Entertainment Weekly gave the film a "B" rating and Owen Gleiberman wrote: "Rodriguez and Tarantino have taken the let-'em-eat-trash cynicism of modern corporate moviemaking and repackaged it as junk-conscious 'attitude'. In From Dusk till Dawn, they put on such a show of cooking up popcorn that they make pandering to the audience seem hip". In his review for The Washington Post, Desson Howe wrote: "The movie, which treats you with contempt for even watching it, is a monument to its own lack of imagination. It's a triumph of vile over content; mindless nihilism posing as hipness".

Cinefantastique magazine's Steve Biodrowski wrote: "Whereas one might reasonably have expected that the combo of Quentin Tarantino and Robert Rodriguez would yield a critical mass of nuclear proportions, instead of an atomic fireball's worth of entertainment, we get a long fuse, quite a bit of fizzle, and a rather minor blast". In his review for the San Francisco Chronicle, Mick LaSalle called the film "an ugly, unpleasant criminals-on-the-lam film that midway turns into a boring and completely repellent vampire 'comedy'. If it's not one of the worst films of 1996 it will have been one miserable year".

In Marc Savlov's review for the Austin Chronicle, he wrote: "Fans of Merchant Ivory will do well to steer clear of Rodriguez's newest opus, but both action and horror film fans have cause for celebration after what seems like a particularly long splatter-drought. This is horror with a wink and a nod to drive-in theatres and sweaty back seats. This is how it's done".

===Awards and nominations===

| Award | Category | Subject | Result |
| Fangoria Chainsaw Award | Best Actor | George Clooney | Won |
| MTV Movie Awards | Best Breakthrough Performance | Won |
| Saturn Awards | Best Actor | Won |
| Best Horror Film |  | Won |
| Best Makeup |  | Nominated |
| Best Director | Robert Rodriguez | Nominated |
| Best Supporting Actress | Juliette Lewis | Nominated |
| Best Supporting Actor | Harvey Keitel | Nominated |
| Quentin Tarantino | Nominated |
| Best Writing | Nominated |
| Razzie Awards | Worst Supporting Actor | Nominated |
| Stinkers Bad Movie Awards | Worst Supporting Actor | Nominated |

==Soundtrack==

The soundtrack features mainly Texas blues by such artists as ZZ Top and brothers Stevie Ray and Jimmie Vaughan on separate tracks. The Chicano rock band Tito & Tarantula, who portrayed the band in the Titty Twister, appears on the soundtrack, as well.

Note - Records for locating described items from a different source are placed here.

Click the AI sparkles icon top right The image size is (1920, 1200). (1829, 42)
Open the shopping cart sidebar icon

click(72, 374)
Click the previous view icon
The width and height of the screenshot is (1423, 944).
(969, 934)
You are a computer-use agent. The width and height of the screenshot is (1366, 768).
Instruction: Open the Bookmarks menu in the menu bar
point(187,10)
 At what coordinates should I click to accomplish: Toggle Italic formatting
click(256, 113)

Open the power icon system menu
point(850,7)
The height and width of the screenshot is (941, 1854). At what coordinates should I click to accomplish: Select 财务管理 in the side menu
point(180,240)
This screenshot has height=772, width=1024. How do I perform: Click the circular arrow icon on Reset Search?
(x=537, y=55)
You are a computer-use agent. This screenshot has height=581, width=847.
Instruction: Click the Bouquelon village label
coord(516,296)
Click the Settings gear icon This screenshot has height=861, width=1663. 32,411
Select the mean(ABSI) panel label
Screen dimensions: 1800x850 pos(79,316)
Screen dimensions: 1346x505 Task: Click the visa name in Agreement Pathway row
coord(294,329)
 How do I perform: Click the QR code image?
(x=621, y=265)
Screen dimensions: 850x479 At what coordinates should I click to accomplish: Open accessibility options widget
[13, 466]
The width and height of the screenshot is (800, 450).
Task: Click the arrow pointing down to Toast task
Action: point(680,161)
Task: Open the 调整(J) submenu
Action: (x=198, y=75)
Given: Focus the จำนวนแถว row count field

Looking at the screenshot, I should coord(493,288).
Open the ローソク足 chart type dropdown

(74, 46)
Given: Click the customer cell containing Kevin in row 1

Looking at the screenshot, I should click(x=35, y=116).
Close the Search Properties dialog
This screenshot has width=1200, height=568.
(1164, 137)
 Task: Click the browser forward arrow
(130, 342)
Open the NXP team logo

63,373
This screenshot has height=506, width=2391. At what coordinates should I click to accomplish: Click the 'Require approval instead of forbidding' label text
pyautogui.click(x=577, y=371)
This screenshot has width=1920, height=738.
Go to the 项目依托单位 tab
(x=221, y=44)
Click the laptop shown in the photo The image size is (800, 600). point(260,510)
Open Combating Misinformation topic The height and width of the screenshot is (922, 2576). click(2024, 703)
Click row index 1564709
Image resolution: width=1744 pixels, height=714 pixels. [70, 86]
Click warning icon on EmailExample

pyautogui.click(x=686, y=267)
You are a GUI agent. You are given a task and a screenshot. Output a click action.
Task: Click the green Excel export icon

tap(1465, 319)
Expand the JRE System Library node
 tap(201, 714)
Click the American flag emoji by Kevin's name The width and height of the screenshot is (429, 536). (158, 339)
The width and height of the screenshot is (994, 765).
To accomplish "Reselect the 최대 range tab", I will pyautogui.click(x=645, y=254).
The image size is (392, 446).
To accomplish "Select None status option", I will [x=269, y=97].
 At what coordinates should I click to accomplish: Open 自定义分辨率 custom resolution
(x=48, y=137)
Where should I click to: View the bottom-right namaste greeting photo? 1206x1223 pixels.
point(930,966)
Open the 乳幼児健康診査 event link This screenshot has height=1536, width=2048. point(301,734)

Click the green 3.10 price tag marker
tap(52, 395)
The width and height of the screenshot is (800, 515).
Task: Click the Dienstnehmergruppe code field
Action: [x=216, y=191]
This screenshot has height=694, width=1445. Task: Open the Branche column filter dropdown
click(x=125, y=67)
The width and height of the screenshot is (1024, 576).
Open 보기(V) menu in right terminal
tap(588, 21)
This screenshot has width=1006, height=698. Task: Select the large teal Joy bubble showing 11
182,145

The film's score is by Graeme Revell. "Dark Night" by The Blasters plays over the film's opening and closing credits.

==Video game==

A video game of the same name was released for Windows in 2001. It is based on events that transpire directly after the end of the film.

==Sequel and prequel==

From Dusk till Dawn was followed by two direct-to-video installments, a sequel From Dusk Till Dawn 2: Texas Blood Money (1999) and prequel From Dusk Till Dawn 3: The Hangman's Daughter (2000). They were both received poorly by critics. Danny Trejo is the only actor to appear in all three, although Michael Parks appears in both From Dusk till Dawn and The Hangman's Daughter. Rodriguez, Tarantino and Lawrence Bender served as producers on all three films.

==Television==

A television series inspired by the films premiered on the El Rey network in March 2014, produced and directed by Rodriguez. The show was intended to explore and expand on the characters and story from the film, providing a wider scope and richer Aztec mythology.

The series ended production in 2016, with Deadline Hollywood reporting that the actors have been released from their contracts as of October 31.